Have you ever thought of robots being taxed? Well, you should now. Research by MIT showcases that America might introduce a tax on companies for using robots in their workforce. Similarly, a tax on foreign trade that would reduce U.S. jobs is also possible in the future.
The main reason behind this new tax is the reduction of the workforce which would increase employment in many sectors – especially where routine jobs exist. Introducing taxes will force companies to confine the robot usage to a certain extent of paying the taxes accordingly.
How does the robot tax help people?
Well, you wouldn’t love losing your job to a robot, would you? The robot tax benefits both parties. While companies get an incentive to retain workers and thus avoid massive layoffs. The government loses money when there are fewer people on the payroll, so that the new robot tax would solve the problem to some extent.
Does this mean that automation should stop? No. Technological advancements by companies like Boston Dynamics shed light on the usefulness of robots in many industries. Jobs will eventually be reduced as robots work in tandem with real people, but the world isn’t ready for an abrupt transition yet. The population is already blowing up, meaning job opportunities continue to struggle to keep up.

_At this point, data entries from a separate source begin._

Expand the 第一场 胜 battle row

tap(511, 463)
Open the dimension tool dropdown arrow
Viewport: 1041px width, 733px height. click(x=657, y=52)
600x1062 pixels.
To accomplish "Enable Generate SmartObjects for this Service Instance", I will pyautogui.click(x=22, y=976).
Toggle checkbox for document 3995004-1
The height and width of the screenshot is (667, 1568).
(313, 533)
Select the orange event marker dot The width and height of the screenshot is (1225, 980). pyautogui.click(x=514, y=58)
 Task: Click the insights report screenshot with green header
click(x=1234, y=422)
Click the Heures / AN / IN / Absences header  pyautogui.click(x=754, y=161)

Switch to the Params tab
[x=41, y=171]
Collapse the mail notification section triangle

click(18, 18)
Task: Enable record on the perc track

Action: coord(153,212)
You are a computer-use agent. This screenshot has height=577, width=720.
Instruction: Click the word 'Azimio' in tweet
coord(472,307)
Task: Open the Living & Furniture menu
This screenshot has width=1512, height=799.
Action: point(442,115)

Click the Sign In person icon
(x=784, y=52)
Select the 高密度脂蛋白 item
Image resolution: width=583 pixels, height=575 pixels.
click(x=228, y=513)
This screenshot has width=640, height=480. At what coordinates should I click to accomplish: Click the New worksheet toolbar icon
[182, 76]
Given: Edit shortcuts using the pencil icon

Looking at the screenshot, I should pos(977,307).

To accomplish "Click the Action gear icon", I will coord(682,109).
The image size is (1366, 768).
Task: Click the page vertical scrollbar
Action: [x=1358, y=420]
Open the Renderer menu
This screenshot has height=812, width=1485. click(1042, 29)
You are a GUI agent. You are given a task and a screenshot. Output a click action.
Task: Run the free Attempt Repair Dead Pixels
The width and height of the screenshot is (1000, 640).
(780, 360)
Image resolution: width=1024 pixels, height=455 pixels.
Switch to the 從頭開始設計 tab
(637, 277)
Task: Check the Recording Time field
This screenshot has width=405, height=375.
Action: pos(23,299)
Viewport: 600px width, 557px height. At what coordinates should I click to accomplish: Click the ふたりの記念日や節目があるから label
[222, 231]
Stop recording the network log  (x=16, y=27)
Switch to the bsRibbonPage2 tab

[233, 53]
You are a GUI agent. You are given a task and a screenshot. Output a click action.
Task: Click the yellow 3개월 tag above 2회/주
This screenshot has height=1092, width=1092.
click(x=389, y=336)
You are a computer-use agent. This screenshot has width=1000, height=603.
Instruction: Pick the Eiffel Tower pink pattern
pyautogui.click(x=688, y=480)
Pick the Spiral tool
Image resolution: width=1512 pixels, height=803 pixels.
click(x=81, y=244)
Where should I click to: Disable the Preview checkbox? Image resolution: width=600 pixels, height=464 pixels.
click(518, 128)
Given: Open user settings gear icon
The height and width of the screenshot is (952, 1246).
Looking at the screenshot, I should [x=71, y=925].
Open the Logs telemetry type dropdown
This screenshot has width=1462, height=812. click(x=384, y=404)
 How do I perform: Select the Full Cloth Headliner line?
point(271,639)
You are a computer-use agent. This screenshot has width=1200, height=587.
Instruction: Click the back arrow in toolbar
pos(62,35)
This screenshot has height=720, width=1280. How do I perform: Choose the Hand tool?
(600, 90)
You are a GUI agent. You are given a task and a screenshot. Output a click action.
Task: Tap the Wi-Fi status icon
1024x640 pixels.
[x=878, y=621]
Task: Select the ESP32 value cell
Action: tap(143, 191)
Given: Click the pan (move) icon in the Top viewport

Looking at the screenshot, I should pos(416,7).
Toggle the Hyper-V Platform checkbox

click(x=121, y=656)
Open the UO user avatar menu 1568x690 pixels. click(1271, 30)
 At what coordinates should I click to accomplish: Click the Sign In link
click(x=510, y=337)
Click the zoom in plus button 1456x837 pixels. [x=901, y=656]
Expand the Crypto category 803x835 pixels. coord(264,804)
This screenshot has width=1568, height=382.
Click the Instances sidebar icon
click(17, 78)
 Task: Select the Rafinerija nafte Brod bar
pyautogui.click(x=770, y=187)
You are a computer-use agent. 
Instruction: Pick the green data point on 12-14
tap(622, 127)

The study details that a tax on robots should range from 1 percent to 3.7 percent of their value. Similarly, trade taxes should range from 0.03 to 0.11 percent. All this sounds interesting, but there are a lot of factors to consider. Won’t taxing the usage of robots curb the growth of technological advancements? There is the question about tax ranges depending upon different income brackets. Steep taxes would demotivate companies to embrace automation. Even Bill Gates supports the robot taxation idea, but it is just a thought at this point.